## [Activity]
Count the lines in the records below that contain the word "Edit", and give only that count.

## [Extracted entries]
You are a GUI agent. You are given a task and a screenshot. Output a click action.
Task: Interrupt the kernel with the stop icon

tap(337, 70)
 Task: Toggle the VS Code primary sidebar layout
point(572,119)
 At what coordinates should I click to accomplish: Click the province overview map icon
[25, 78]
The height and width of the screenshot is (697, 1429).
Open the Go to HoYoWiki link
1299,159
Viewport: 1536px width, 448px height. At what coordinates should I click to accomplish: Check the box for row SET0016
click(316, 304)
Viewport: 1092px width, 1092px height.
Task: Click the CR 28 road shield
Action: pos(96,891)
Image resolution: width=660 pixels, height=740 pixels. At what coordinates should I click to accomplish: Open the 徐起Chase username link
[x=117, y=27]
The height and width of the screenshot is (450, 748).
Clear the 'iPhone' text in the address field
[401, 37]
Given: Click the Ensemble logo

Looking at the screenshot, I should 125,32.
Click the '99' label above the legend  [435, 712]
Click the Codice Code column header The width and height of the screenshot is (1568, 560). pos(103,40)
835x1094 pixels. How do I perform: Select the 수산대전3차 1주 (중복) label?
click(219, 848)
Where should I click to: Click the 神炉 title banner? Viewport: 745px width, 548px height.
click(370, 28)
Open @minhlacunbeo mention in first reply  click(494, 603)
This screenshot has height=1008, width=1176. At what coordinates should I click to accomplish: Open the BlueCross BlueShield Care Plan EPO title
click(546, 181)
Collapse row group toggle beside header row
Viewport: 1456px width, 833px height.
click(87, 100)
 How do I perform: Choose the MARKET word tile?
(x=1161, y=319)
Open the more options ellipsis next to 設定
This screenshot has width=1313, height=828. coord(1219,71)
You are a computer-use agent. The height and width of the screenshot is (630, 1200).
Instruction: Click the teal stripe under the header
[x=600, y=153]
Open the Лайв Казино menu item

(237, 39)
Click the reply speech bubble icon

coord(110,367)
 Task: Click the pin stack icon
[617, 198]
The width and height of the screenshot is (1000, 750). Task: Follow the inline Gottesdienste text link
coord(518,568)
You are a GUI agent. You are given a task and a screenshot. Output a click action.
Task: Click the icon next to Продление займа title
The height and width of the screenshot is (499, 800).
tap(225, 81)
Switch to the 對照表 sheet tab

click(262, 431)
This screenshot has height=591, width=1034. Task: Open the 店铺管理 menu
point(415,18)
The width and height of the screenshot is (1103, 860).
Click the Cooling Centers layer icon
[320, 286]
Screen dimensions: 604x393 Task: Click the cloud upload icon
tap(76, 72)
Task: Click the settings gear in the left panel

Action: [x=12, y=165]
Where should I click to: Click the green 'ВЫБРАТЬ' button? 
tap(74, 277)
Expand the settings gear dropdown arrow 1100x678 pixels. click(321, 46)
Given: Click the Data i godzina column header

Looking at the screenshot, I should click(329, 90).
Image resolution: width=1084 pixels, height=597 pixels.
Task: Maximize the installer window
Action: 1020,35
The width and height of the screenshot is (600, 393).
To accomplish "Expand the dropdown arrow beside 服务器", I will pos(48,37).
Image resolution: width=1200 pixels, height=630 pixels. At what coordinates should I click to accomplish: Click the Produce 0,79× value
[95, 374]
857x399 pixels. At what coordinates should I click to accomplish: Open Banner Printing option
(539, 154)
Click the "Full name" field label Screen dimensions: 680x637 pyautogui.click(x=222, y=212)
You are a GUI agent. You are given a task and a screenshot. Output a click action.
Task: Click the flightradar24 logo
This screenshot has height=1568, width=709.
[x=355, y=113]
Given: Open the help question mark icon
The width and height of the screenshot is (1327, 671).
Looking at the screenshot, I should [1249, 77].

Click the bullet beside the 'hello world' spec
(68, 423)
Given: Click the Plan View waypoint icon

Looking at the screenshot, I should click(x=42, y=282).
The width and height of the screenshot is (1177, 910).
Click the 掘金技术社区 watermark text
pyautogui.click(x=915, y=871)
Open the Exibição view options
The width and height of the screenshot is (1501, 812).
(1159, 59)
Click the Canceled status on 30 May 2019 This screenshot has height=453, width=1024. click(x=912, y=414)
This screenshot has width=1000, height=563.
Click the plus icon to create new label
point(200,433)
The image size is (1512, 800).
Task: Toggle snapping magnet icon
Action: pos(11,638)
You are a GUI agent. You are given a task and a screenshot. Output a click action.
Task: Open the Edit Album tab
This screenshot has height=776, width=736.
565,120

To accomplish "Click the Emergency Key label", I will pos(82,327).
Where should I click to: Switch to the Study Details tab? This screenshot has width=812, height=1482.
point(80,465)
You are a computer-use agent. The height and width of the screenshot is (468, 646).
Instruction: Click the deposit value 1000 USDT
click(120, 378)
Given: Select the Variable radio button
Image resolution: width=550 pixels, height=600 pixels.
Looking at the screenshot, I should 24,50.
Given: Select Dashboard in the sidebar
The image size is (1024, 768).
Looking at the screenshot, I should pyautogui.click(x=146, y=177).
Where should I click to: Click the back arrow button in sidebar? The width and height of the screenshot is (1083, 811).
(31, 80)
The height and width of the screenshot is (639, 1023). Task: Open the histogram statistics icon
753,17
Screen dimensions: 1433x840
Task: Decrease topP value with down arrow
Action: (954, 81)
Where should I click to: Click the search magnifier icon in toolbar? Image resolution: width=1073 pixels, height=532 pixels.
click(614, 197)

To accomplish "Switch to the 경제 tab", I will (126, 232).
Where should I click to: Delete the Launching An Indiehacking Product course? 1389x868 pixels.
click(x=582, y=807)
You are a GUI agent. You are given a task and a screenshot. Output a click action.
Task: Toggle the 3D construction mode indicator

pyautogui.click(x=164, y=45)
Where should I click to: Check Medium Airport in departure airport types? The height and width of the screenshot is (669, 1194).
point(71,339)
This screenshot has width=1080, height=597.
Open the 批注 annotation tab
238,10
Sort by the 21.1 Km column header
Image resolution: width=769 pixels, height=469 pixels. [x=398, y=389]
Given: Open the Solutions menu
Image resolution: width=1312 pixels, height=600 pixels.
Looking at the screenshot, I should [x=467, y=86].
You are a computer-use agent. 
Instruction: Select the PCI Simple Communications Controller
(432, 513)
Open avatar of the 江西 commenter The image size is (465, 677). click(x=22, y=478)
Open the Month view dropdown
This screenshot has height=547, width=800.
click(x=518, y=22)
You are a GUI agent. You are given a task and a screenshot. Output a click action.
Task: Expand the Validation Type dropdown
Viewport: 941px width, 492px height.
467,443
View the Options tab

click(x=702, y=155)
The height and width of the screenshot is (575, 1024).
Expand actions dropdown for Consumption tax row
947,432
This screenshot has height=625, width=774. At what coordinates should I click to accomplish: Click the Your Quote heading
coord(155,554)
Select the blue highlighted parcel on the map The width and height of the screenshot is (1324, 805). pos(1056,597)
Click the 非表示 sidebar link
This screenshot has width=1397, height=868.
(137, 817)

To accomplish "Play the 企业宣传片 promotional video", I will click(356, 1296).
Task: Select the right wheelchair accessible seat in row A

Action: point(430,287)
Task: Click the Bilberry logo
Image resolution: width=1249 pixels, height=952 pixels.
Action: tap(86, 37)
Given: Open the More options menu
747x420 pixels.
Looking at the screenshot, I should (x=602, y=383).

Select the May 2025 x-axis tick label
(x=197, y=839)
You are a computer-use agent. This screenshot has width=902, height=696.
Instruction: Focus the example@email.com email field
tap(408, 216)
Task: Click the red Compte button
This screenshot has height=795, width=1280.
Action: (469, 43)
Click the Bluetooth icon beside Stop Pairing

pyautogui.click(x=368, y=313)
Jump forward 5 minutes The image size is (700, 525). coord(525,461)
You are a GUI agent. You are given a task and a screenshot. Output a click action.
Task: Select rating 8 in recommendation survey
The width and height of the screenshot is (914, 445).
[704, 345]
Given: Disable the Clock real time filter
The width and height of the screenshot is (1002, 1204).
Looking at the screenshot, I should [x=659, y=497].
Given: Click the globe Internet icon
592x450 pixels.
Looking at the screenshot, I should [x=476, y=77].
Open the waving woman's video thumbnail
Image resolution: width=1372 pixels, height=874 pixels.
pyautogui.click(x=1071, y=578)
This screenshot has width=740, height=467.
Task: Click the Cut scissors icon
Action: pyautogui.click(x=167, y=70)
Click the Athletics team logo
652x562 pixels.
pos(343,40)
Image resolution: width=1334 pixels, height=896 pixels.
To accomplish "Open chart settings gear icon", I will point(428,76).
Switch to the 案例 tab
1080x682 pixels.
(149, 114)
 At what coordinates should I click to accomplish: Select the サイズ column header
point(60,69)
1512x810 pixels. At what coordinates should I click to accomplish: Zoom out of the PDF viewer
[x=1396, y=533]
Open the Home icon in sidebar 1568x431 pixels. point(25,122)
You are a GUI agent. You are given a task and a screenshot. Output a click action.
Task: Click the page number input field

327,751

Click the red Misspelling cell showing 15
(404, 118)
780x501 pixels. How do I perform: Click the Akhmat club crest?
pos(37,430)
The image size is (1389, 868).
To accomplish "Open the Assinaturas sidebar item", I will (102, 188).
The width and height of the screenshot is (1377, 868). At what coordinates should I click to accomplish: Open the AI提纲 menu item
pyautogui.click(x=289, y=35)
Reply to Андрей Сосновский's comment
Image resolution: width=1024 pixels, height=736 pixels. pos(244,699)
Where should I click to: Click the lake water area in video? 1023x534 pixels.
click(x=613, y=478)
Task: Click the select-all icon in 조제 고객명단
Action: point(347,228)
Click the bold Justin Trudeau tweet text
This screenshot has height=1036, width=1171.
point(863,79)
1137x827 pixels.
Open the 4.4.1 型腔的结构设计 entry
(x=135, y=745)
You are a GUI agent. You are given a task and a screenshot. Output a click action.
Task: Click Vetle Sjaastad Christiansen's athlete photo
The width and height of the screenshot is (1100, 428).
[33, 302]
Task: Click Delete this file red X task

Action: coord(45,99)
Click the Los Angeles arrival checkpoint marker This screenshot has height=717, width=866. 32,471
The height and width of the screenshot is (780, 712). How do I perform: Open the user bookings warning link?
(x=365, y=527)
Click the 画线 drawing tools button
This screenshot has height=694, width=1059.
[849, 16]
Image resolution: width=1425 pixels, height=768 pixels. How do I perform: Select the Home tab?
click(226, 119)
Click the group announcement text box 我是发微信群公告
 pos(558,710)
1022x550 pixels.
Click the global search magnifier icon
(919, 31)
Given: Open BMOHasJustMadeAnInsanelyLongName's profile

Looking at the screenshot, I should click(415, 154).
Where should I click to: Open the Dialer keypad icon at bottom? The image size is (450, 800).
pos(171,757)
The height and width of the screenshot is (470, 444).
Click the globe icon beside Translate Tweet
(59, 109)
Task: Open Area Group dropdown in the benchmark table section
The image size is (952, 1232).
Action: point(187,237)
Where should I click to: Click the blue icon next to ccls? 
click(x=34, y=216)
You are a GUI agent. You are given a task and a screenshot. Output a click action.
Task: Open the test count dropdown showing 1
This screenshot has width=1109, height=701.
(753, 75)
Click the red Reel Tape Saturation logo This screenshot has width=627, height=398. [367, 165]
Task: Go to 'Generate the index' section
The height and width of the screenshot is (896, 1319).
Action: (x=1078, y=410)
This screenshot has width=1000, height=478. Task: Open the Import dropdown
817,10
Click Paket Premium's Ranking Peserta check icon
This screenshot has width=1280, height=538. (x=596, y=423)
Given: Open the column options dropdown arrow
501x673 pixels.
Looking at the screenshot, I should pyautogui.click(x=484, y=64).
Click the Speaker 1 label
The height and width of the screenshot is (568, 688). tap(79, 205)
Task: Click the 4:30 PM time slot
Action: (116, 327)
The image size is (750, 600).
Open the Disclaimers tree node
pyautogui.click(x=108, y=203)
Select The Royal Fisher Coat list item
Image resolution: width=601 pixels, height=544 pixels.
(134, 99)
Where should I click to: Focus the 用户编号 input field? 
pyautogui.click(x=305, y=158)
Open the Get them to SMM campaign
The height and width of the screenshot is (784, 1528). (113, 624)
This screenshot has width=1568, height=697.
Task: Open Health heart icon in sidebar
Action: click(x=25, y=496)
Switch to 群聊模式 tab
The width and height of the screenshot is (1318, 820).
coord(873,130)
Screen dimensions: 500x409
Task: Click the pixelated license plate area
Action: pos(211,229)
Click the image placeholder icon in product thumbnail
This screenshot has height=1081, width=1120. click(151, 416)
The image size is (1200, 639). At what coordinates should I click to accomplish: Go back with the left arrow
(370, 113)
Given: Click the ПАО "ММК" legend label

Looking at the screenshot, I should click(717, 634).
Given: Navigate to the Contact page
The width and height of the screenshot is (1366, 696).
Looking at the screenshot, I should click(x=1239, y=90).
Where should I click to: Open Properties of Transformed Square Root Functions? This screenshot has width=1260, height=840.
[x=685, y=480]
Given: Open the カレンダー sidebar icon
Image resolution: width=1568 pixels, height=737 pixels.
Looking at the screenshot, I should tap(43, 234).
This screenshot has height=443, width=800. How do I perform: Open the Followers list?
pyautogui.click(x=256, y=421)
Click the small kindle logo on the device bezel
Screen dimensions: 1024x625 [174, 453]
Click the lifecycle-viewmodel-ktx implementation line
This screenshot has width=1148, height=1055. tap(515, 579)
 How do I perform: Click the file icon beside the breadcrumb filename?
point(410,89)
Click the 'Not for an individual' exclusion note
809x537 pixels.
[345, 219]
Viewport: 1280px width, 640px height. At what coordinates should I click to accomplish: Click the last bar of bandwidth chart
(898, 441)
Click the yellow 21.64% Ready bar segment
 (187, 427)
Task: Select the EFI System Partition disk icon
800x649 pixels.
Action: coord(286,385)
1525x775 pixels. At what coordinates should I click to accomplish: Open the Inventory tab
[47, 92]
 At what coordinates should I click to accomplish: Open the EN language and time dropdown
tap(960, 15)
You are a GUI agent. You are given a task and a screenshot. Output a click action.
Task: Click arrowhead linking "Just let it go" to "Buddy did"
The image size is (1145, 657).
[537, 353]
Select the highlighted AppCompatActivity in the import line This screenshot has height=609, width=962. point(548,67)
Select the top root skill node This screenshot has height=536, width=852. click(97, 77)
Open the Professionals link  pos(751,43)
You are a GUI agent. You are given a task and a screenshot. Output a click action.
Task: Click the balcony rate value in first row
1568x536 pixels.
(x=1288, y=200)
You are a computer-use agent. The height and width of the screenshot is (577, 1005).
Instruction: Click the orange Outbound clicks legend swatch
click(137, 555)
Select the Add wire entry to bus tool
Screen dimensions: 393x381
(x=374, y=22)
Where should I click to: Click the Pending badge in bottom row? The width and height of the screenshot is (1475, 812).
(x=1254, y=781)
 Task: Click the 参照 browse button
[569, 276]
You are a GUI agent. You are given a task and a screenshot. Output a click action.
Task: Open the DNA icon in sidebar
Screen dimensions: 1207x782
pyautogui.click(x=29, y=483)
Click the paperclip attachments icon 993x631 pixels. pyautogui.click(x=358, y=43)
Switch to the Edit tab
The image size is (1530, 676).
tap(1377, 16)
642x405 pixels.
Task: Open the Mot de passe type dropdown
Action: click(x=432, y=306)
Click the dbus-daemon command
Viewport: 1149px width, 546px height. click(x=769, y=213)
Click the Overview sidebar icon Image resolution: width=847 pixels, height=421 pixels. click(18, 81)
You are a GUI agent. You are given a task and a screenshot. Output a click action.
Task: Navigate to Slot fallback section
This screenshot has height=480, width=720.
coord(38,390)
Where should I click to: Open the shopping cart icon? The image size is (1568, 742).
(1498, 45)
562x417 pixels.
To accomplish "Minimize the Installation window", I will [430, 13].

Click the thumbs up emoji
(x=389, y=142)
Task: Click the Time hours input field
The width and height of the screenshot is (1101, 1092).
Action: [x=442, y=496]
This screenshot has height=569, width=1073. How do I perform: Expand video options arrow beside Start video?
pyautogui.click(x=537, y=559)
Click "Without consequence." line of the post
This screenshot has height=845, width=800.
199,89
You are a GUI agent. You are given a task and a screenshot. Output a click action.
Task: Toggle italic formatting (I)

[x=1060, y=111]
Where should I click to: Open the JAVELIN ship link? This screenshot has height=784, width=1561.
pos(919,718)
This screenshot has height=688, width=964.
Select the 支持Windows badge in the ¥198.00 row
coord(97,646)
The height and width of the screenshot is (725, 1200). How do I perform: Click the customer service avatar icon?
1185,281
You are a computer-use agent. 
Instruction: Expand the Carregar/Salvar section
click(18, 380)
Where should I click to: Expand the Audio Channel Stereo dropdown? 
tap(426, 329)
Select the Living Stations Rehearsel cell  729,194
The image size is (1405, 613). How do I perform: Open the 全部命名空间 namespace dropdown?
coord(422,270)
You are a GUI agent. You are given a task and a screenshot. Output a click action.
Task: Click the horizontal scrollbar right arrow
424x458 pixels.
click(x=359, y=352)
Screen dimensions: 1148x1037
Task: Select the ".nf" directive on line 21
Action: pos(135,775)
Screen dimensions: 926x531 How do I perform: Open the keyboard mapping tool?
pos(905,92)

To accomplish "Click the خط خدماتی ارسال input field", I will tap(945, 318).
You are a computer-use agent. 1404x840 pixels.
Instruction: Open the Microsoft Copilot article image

## [Response box]
2